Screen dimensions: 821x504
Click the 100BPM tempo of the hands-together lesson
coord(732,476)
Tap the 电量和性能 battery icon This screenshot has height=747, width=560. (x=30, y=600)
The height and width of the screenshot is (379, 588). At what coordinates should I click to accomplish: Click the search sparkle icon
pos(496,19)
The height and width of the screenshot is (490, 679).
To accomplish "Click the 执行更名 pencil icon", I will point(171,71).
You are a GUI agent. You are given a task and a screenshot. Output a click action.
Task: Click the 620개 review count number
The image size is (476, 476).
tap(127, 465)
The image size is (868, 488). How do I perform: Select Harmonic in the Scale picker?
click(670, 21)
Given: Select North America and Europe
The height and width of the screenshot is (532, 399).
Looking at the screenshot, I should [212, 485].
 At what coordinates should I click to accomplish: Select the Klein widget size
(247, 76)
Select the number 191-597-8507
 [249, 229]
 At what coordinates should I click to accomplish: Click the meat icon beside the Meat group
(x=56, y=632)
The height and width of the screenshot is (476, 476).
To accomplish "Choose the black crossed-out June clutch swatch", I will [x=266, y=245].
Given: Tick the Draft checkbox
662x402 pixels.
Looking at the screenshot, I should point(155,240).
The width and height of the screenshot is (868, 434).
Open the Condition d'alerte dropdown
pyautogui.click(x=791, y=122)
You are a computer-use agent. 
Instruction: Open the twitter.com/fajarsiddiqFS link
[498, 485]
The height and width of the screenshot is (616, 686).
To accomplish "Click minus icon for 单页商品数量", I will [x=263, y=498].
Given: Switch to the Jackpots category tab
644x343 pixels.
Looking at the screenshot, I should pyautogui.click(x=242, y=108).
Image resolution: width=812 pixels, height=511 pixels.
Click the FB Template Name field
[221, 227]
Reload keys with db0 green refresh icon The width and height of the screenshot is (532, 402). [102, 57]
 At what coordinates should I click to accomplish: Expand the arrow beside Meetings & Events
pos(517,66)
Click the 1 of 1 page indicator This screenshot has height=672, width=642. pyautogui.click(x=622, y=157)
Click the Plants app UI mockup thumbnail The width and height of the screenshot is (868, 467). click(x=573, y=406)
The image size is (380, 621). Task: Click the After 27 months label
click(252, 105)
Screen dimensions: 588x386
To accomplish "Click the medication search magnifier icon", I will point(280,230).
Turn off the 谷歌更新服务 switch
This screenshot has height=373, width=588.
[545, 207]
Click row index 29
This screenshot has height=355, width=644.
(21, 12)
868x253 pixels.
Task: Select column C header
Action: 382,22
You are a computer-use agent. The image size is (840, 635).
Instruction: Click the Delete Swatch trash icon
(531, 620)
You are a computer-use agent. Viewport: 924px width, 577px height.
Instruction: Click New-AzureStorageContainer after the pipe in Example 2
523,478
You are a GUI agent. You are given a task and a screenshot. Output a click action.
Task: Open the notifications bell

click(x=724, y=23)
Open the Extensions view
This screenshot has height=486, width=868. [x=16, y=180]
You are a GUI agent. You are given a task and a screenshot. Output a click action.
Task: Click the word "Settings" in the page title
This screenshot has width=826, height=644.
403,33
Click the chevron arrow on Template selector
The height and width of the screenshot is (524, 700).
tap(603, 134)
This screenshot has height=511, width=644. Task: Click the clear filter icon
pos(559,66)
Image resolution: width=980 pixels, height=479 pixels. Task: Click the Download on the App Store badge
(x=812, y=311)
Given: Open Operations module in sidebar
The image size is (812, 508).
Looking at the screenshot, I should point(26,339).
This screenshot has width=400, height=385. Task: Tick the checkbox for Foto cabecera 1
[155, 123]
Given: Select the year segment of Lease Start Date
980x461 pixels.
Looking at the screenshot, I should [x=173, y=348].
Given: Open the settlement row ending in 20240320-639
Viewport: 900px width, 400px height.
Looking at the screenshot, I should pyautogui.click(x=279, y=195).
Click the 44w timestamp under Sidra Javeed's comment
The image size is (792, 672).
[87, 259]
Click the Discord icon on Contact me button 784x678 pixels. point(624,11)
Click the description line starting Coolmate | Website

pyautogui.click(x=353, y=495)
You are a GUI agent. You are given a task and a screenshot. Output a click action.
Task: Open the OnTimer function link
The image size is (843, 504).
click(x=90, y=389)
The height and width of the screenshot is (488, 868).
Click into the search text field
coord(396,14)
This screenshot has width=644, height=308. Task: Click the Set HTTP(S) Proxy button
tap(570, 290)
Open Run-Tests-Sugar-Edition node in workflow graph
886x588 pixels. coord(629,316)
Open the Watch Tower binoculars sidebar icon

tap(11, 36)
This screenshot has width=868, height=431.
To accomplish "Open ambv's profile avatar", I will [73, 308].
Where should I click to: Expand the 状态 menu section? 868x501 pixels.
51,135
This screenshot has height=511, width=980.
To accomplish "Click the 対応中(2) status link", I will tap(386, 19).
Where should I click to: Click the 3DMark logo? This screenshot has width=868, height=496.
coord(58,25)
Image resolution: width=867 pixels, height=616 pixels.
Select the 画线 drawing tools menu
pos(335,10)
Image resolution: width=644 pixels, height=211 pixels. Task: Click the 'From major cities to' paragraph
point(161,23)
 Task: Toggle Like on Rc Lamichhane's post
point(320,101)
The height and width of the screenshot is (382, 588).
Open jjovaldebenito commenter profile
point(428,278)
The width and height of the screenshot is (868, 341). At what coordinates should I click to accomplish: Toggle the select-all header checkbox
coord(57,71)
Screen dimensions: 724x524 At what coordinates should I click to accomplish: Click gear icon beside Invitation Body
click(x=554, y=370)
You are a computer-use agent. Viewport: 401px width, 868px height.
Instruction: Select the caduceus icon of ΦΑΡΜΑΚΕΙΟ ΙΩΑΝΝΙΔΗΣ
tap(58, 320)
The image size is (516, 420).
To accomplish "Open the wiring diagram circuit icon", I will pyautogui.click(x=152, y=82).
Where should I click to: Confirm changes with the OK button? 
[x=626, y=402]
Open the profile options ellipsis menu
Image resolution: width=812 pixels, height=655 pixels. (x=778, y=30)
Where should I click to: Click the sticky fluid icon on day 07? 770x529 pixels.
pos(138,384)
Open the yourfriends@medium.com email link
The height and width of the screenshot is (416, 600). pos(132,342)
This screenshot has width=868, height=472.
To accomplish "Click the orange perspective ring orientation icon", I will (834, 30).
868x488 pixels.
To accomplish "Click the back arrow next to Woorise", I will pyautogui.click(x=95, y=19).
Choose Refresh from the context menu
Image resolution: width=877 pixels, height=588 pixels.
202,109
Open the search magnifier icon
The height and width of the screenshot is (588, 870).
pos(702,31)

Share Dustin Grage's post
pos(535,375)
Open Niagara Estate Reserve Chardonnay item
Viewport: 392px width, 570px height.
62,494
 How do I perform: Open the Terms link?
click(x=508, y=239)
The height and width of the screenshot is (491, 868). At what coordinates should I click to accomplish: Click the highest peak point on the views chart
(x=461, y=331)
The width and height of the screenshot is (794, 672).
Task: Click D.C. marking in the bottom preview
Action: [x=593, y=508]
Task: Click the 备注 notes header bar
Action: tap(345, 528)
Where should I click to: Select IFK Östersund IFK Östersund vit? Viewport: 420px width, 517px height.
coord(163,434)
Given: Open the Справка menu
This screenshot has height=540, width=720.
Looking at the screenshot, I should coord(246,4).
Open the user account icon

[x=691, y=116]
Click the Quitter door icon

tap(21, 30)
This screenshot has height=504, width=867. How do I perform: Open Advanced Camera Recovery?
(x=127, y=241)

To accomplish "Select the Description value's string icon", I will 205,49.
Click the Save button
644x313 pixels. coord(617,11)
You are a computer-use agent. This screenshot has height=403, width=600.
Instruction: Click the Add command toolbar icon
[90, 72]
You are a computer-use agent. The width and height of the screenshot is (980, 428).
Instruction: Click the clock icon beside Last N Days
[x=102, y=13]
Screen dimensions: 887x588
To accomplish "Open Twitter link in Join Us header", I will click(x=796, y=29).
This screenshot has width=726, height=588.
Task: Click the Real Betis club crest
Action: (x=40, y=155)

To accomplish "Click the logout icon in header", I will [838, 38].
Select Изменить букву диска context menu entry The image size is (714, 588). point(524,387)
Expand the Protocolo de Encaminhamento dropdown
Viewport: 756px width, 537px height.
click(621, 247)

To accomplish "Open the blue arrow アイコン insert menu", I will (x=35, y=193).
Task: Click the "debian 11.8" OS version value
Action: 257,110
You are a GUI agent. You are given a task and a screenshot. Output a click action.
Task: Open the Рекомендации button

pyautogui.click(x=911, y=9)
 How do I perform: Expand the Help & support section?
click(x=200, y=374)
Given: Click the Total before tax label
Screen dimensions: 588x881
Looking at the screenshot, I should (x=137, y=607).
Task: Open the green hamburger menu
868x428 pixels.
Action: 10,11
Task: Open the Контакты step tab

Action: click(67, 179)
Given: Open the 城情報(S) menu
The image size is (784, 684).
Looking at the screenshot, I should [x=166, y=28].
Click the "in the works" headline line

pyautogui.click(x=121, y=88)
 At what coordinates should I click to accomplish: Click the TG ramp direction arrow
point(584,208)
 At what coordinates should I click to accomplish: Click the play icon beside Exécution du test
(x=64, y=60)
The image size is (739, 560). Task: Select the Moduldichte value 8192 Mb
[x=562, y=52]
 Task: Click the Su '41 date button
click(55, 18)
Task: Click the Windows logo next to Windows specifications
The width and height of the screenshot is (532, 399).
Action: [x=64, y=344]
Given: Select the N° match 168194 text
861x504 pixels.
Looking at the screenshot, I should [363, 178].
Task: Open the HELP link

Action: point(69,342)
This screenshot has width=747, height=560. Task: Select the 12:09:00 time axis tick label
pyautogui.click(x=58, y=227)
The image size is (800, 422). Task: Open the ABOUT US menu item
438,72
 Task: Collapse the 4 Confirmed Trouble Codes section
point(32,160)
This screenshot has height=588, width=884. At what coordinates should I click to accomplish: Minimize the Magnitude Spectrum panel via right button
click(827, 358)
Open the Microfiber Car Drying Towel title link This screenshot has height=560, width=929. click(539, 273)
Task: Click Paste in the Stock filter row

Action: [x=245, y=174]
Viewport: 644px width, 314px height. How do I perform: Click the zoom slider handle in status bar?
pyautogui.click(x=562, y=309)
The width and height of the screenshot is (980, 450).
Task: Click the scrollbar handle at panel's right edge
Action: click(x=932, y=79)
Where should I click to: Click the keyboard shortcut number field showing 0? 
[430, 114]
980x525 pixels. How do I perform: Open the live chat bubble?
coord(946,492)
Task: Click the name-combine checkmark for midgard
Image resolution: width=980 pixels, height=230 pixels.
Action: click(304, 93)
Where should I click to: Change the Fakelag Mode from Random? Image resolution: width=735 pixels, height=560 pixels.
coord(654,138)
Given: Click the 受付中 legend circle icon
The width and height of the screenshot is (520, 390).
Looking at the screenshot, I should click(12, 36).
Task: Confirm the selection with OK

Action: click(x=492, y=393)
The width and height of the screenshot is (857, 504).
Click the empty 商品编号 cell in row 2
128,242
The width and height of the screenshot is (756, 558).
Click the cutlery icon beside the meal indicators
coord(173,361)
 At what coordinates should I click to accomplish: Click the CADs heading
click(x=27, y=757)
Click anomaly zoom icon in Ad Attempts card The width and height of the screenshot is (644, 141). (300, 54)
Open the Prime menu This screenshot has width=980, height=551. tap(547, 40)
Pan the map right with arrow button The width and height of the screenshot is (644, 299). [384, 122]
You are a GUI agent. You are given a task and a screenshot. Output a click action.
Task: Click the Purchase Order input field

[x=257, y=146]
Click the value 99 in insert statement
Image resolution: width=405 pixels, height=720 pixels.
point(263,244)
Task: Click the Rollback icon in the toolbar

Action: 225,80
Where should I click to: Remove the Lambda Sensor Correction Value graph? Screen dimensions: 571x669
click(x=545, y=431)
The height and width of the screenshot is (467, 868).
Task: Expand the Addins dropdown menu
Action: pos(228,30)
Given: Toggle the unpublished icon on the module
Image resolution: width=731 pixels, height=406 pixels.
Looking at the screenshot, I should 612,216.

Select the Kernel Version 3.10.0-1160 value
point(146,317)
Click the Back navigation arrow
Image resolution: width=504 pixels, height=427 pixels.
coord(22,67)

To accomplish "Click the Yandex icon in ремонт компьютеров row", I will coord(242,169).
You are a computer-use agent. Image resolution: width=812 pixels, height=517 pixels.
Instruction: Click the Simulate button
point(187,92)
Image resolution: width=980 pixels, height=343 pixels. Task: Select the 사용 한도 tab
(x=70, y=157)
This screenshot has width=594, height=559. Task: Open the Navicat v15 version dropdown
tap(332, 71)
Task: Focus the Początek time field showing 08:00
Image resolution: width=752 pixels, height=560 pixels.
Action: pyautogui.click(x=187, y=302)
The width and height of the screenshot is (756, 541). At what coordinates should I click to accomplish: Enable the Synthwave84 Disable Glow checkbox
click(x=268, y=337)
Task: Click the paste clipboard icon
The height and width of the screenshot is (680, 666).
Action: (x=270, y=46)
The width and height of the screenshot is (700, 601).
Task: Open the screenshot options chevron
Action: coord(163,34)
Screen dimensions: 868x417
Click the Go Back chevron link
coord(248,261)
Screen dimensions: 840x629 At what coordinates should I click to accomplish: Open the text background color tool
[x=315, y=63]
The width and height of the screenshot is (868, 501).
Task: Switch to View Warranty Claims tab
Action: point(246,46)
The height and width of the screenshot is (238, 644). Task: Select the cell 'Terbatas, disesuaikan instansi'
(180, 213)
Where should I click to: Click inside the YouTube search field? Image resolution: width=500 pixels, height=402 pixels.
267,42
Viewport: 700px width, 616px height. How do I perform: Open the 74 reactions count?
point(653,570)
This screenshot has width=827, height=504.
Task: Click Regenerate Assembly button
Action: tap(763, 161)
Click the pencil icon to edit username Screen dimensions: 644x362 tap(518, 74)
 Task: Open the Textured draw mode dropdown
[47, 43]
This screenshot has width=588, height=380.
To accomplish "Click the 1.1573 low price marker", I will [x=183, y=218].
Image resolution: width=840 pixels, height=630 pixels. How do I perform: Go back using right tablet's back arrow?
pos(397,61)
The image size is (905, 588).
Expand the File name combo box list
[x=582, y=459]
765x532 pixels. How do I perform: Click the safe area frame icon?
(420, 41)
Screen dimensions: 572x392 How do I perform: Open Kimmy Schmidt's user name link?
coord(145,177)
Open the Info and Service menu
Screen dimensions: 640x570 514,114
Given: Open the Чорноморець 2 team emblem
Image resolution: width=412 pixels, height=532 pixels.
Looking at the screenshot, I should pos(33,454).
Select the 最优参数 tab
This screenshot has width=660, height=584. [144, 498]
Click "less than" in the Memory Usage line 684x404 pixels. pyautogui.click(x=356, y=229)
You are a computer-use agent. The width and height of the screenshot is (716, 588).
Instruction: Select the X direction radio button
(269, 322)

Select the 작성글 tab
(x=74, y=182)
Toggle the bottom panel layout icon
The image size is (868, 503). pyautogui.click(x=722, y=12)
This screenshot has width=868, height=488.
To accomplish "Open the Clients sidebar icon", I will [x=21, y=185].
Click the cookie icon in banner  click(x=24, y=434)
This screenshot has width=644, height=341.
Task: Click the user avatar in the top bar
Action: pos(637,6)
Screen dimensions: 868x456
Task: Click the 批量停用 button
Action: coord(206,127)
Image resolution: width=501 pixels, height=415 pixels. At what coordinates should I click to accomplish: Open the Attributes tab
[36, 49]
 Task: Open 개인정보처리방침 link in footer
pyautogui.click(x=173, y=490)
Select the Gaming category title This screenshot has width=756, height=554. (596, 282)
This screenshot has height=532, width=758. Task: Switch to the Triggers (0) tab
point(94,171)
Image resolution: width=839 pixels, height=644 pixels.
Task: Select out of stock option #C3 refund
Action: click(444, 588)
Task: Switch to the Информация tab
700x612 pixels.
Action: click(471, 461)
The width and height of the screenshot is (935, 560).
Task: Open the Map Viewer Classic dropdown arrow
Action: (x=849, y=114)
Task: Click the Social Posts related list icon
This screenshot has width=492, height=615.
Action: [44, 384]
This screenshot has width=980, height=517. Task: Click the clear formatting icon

Work request
Across the material above, count each line with the string "Choose" and state the number alone.

Reply to the task
2